Protein 4.1 kcal/Gramm

Kohlenhydrate 4.1 kcal/Gramm

Fett 9 kcal/Gramm

Die drei Formen von Makros sind mit unterschiedlichen Energiewerten behaftet, wobei Proteine und Kohlenhydrate gleiche Werte aufweisen, Fett jedoch mit mehr als der doppelten Energiedichte deutlich hervorsticht. 

Es sei an dieser Stelle schon vorausgeschickt, dass es zu kurz gegriffen wäre, eine etwaige Diät darauf aufzubauen, Fette zu ersetzen und dadurch Energiezufuhr einsparen zu wollen. Schließlich hat Nahrungsaufnahme auch mit Sättigung zu tun, aber wir wollen nicht vorgreifen.

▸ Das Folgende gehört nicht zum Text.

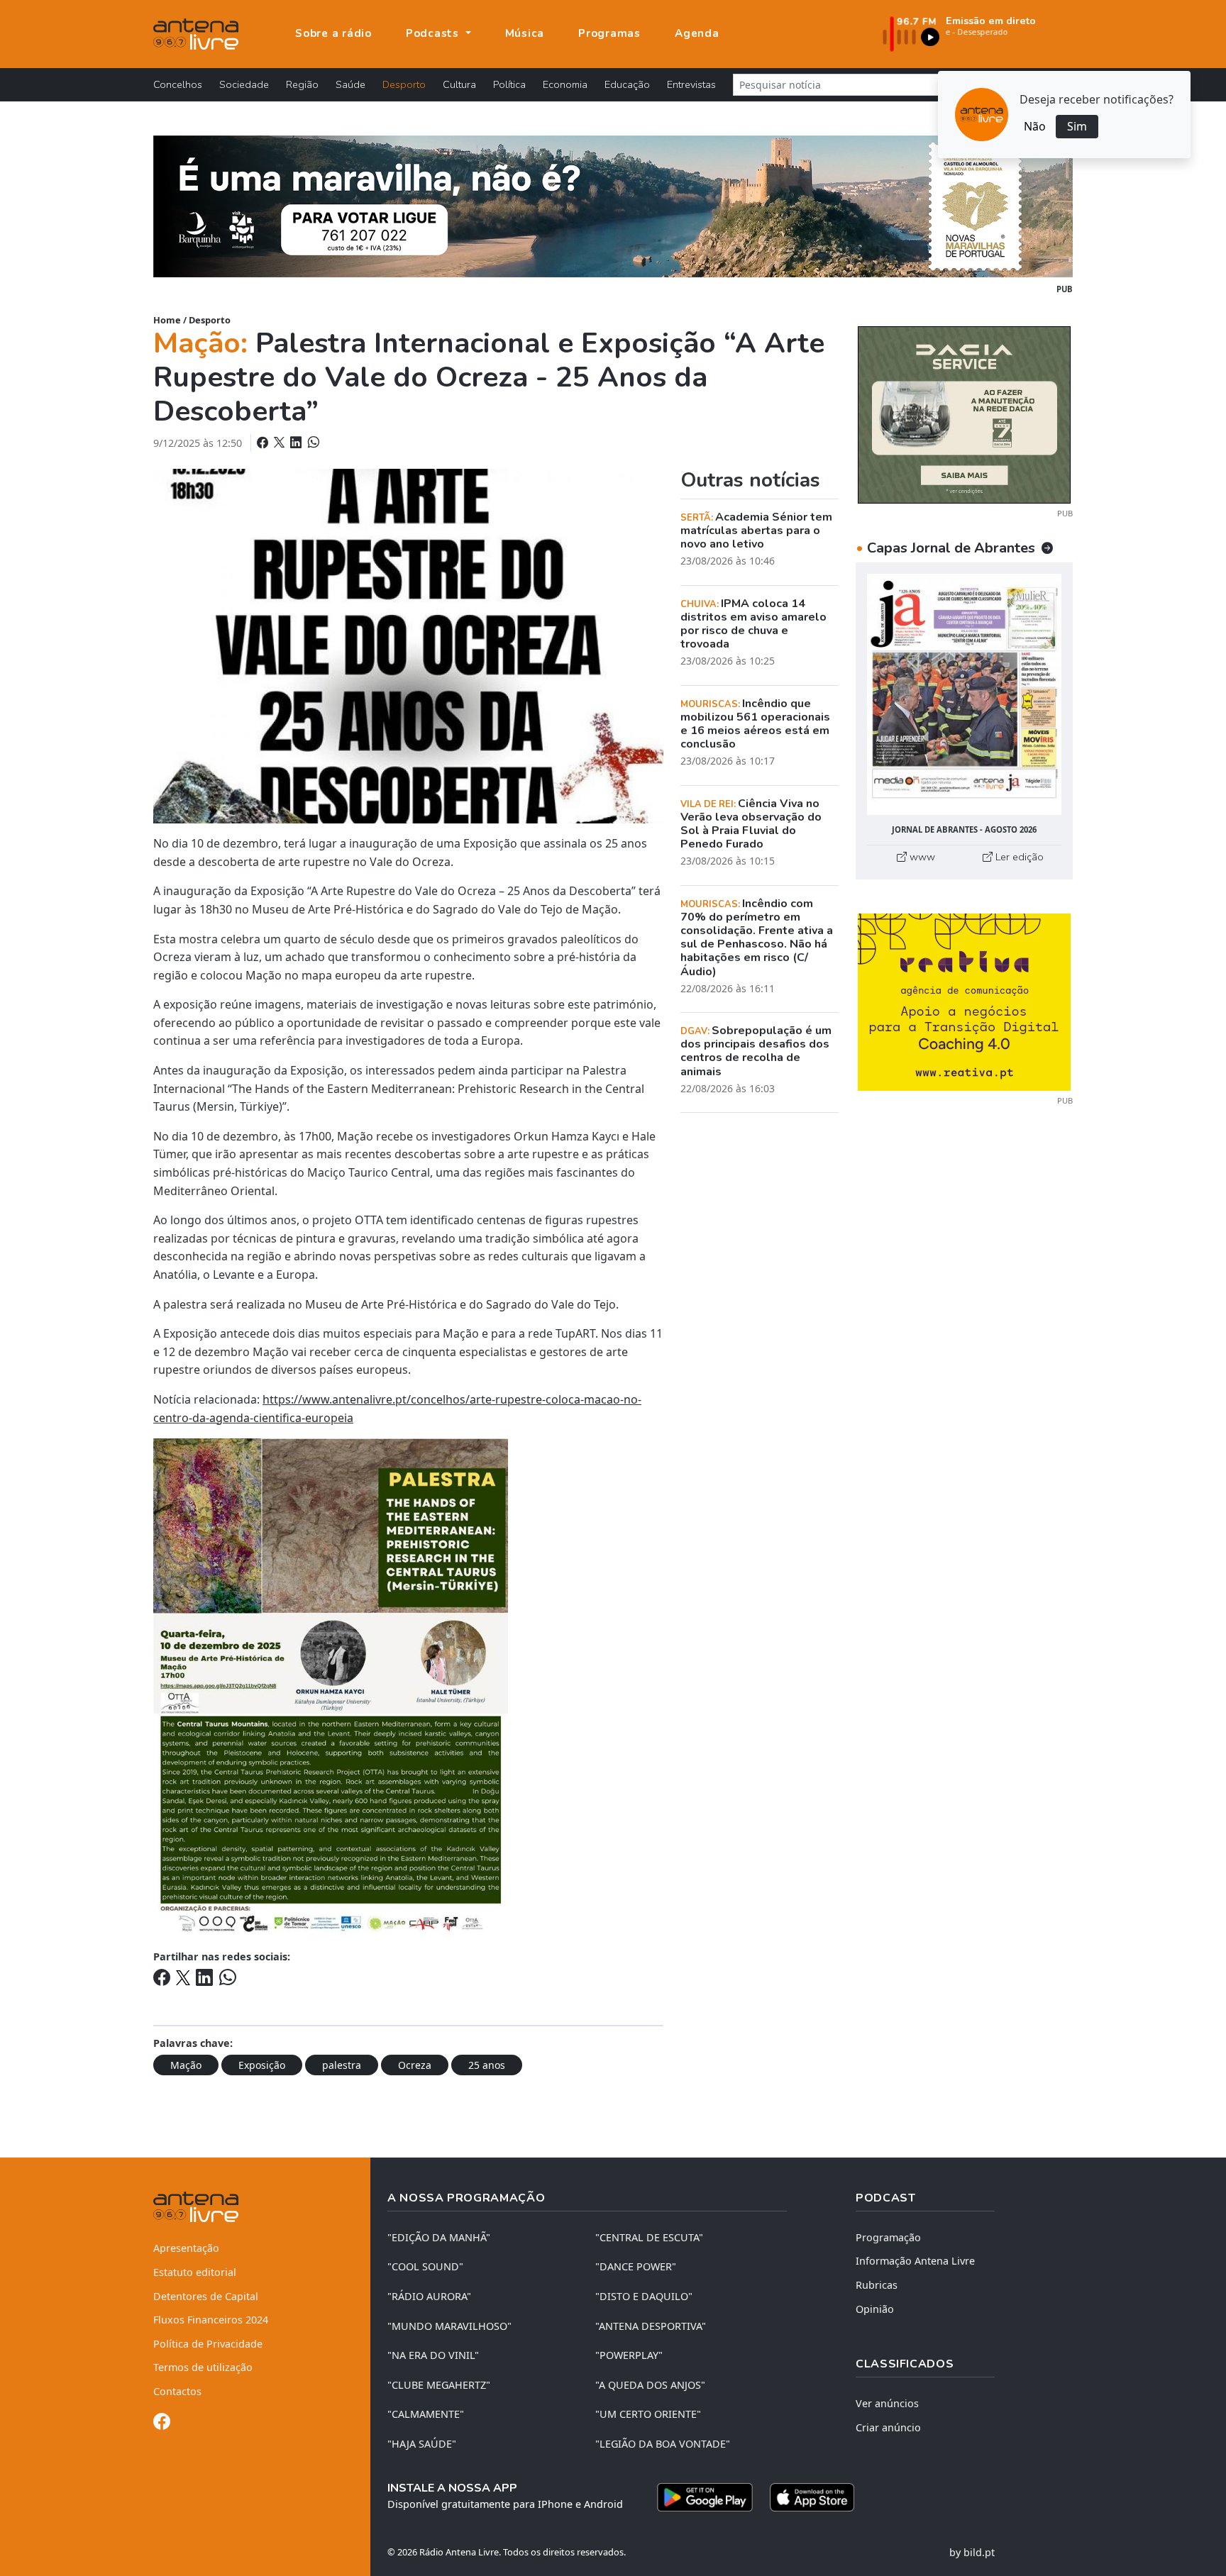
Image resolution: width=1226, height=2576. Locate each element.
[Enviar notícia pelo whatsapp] (312, 442)
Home (167, 319)
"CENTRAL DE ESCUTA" (649, 2237)
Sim (1077, 126)
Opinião (875, 2309)
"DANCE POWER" (635, 2266)
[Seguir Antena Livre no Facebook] (161, 2424)
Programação (888, 2237)
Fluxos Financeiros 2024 (210, 2319)
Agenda (697, 33)
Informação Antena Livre (915, 2260)
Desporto (404, 84)
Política (509, 84)
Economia (565, 84)
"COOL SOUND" (425, 2266)
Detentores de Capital (205, 2296)
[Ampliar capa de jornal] (964, 695)
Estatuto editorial (194, 2272)
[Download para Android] (705, 2497)
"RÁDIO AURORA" (429, 2296)
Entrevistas (691, 84)
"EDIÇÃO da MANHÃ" (438, 2237)
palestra (341, 2065)
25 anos (486, 2065)
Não (1035, 126)
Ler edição (1018, 857)
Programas (609, 33)
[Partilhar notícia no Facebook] (264, 442)
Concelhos (177, 84)
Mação (185, 2065)
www (921, 857)
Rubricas (877, 2285)
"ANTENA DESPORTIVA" (650, 2326)
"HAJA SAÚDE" (421, 2443)
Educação (627, 84)
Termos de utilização (203, 2367)
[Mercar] (964, 413)
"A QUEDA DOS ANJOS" (650, 2385)
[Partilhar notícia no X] (280, 442)
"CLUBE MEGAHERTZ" (438, 2385)
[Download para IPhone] (812, 2497)
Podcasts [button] (434, 33)
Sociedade (244, 84)
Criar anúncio (888, 2427)
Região (302, 84)
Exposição (261, 2065)
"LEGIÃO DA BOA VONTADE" (662, 2443)
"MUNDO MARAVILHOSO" (449, 2326)
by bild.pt (972, 2552)
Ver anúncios (887, 2403)
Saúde (350, 84)
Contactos (177, 2391)
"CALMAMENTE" (425, 2414)
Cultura (459, 84)
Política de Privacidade (208, 2343)
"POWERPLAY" (629, 2355)
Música (525, 33)
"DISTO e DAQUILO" (643, 2296)
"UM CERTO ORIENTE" (648, 2414)
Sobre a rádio (333, 33)
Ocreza (414, 2065)
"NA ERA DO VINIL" (433, 2355)
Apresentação (186, 2248)
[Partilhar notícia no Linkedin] (297, 442)
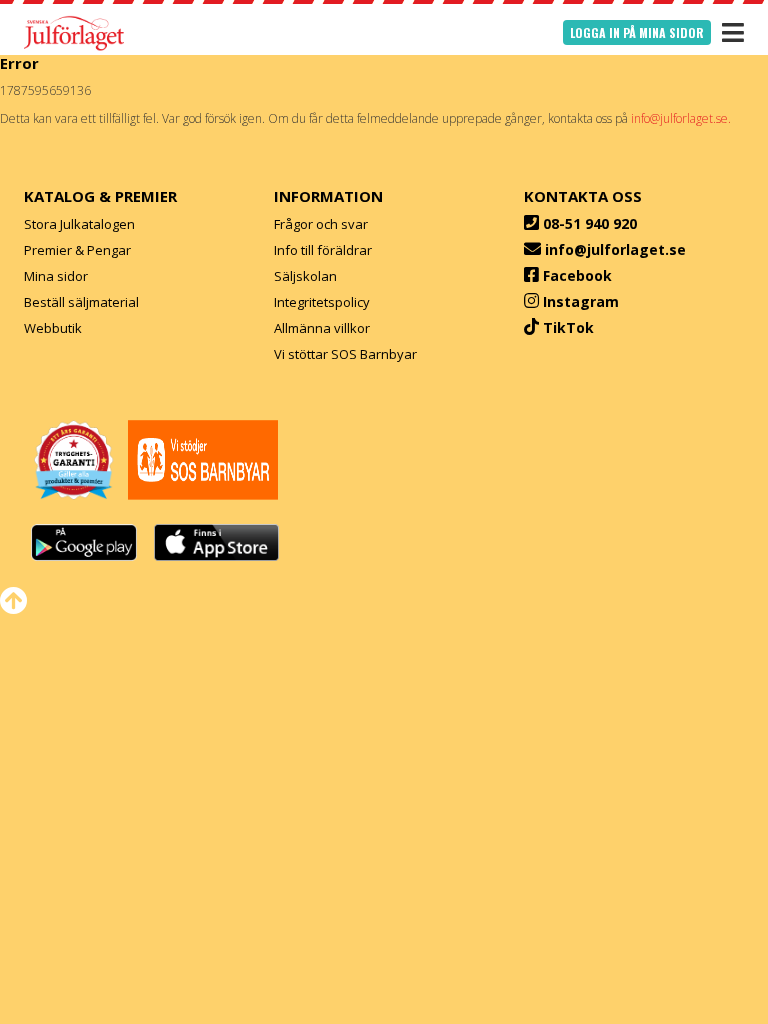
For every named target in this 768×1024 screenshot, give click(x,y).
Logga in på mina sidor (637, 32)
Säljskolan (305, 276)
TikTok (568, 327)
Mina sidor (56, 276)
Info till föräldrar (323, 250)
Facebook (577, 275)
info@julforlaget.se (615, 249)
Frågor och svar (321, 224)
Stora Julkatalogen (79, 224)
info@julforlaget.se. (681, 118)
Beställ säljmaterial (81, 302)
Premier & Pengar (77, 250)
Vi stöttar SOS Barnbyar (345, 354)
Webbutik (53, 328)
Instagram (581, 301)
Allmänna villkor (322, 328)
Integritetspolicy (322, 302)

Wir dürfen davon ausgehen, dass unsere Vorfahren sich sehr fettreich und sehr proteinreich ernährt haben und zwar nicht nur, bis der Ackerbau kultiviert wurde. Noch im 7. Und 8. Jahrhundert wurde in unseren Breitengraden die Ausdehnung von Waldflächen nicht in Quadratkilometern angegeben, sondern in der Menge an Schweinen, die auf der Fläche gehalten werden konnten. 

Dies weist darauf hin, dass Restriktionen im Fleischverzehr, wenn vorhanden, allein ökonomischen Gesichtspunkten geschuldet waren.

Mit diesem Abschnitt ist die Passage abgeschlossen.